There was something very familiar about her obvious precocity and professional aspirations, as my affluent hometown was brimming with bright young things with the same career ambitions.  I’m not referencing going into public service, education, or science.  Such endeavors are passé.  I refer to that zeitgeist-defining objective: the pursuit of riches on Wall Street.

The lure of high finance isn’t new.  Before the financial crisis, nearly half the graduates of prestigious universities like Dartmouth went into finance or finance-related consulting.  That number plunged when Wall Street hubris sent the global economy into a tailspin and the once-mighty houses of finance teetered on the brink, but the government bailout saved the same firms and the stock market is soaring anew.  Happy times are here again.  As a result, high finance is again hanging out hiring shingles, and the well bred are answering the call.  My travel companion was one.  She was spending the summer between her junior and senior years in lower Manhattan, logging 16-hour days as a financial analyst trainee in hopes that her hard work would be rewarded with a job offer upon graduation.
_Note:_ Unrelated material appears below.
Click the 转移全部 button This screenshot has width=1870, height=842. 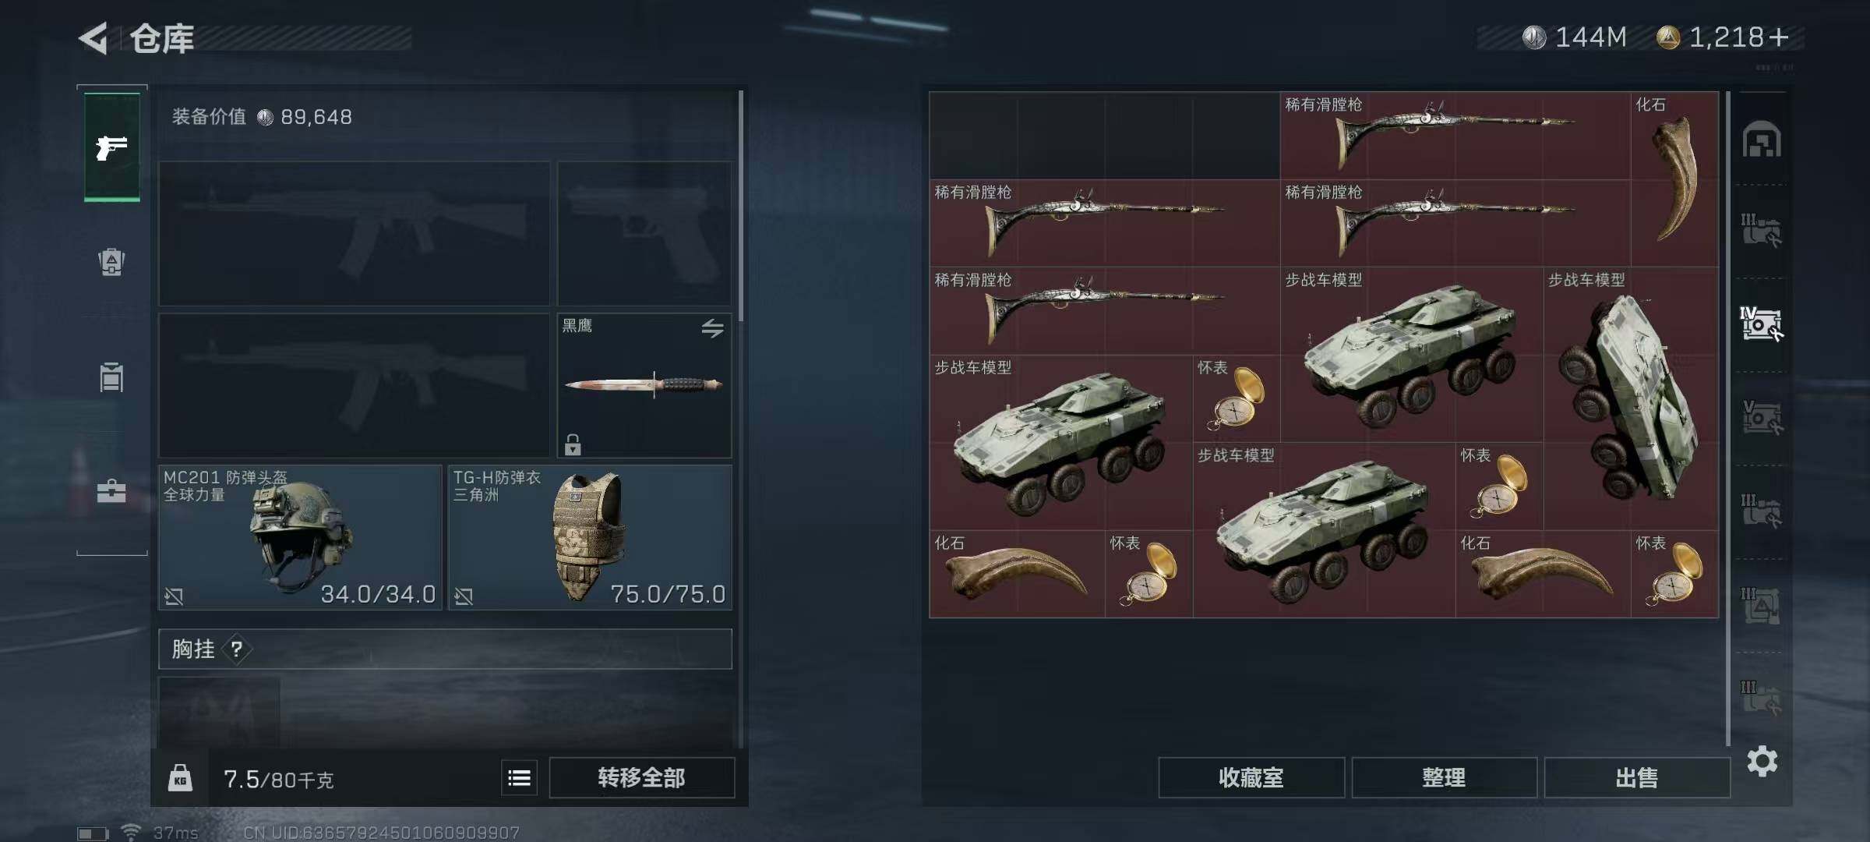point(641,777)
Her aspirations contrasted with those championed by Dartmouth’s commencement speaker, the educator Geoffrey Canada.  “I have always been deeply moved by the sacrifices that others have made to make our country the greatest nation on Earth,” he told the school’s graduates gathered on the university quad.  “Our country was created, molded, and improved by men and women whose moral compass was not moved by the influence of wealth, prestige, or notoriety.”  Canada’s examples of such persons: Rosa Parks, Bobby Kennedy, and Martin Luther King, Jr.—not a Wall Street tycoon among them.
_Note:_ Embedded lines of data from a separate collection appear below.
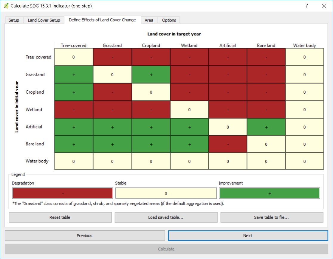Screen dimensions: 333x259
Task: Open the Options tab
Action: pyautogui.click(x=169, y=20)
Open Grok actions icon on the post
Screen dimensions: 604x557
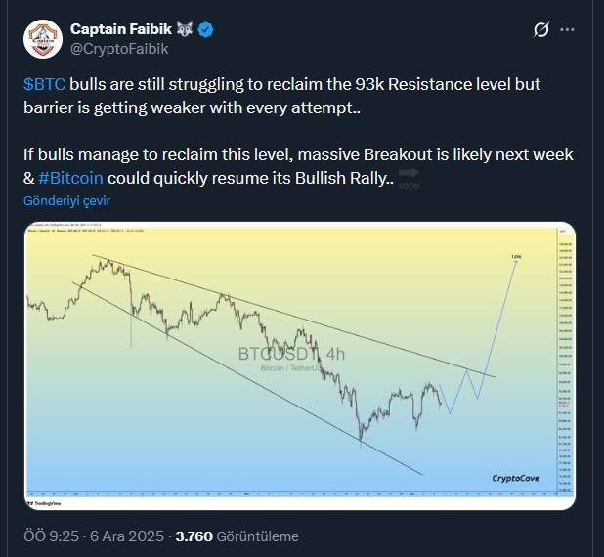[536, 31]
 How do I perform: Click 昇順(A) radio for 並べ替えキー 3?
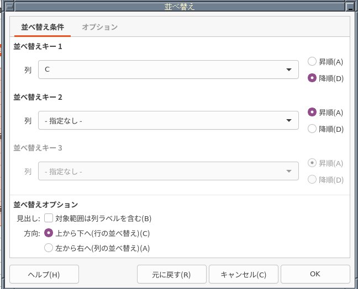click(312, 163)
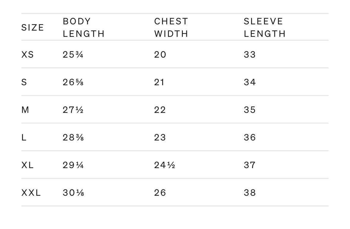Select the S size row label
Viewport: 350px width, 229px height.
click(24, 82)
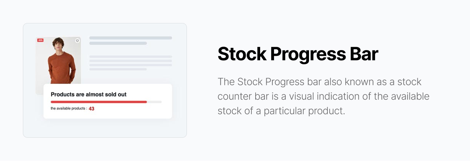Click first line of lower placeholder text block
Screen dimensions: 470x161
(130, 57)
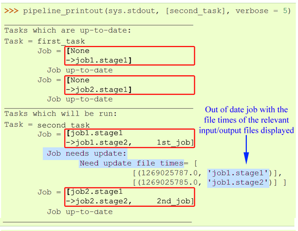Click red box containing None ->job1.stage1

pyautogui.click(x=129, y=56)
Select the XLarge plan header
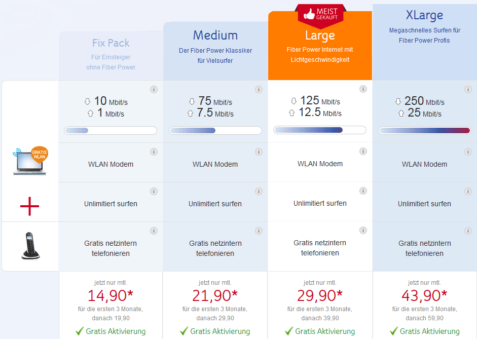This screenshot has height=339, width=477. (x=425, y=41)
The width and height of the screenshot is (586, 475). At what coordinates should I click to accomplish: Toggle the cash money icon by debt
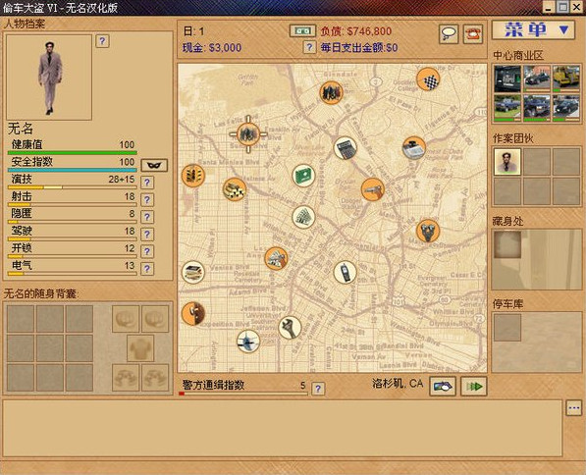pyautogui.click(x=302, y=31)
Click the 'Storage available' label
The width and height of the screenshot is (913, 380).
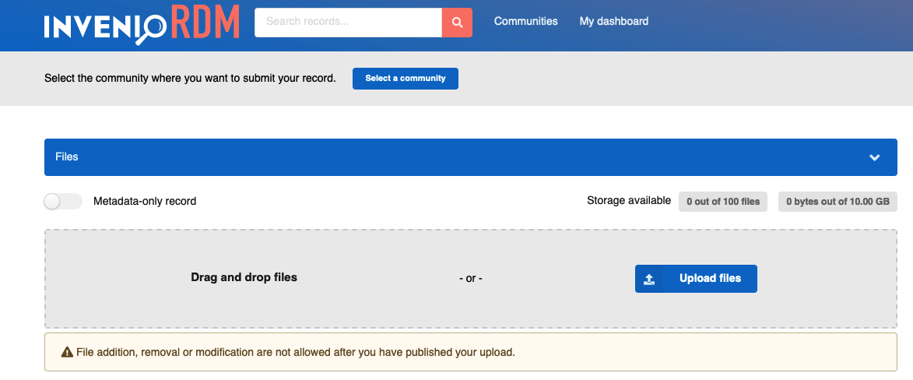pos(628,201)
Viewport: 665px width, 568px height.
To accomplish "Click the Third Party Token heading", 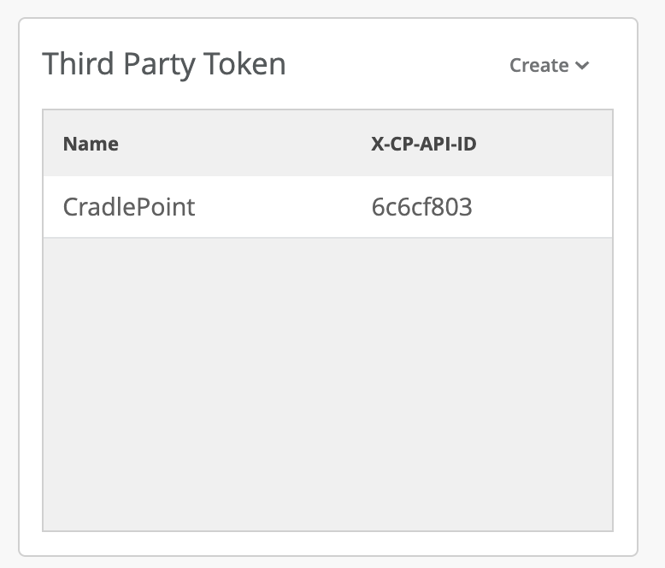I will 164,64.
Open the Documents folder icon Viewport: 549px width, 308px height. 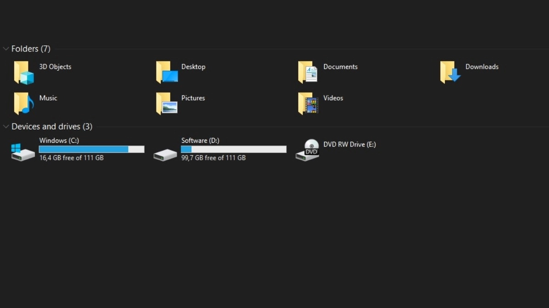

Canada’s speech likely did not change the career aspirations of anyone in the audience, including my bus companion.  Few if any of the future financiers in robes and tasseled mortarboards would turn down lucrative offers from Goldman Sachs or JP Morgan because of his impassioned words.  His was likely an unanswered clarion call.
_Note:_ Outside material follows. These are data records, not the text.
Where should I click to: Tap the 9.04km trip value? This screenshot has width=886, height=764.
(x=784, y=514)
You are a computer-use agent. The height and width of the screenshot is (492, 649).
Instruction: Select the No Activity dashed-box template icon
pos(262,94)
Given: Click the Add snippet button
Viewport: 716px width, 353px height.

But should it matter that many of the country’s brightest college graduates gravitate to Wall Street?  Quartz’s Zachery Seward and Roberto Ferdman call the trend a “bad omen.”  They note, “Whenever the portion of Harvard College graduates choosing finance or consulting for their careers has increased, the stock market has declined the following year.”  The reverse is also true: less Harvard graduates heading to Wall Street corresponds to market rebounds.

Seward and Ferdman aren’t making a serious case, however.  Correlation, they remind, doesn’t necessarily imply causation.  Still, they might be onto something.  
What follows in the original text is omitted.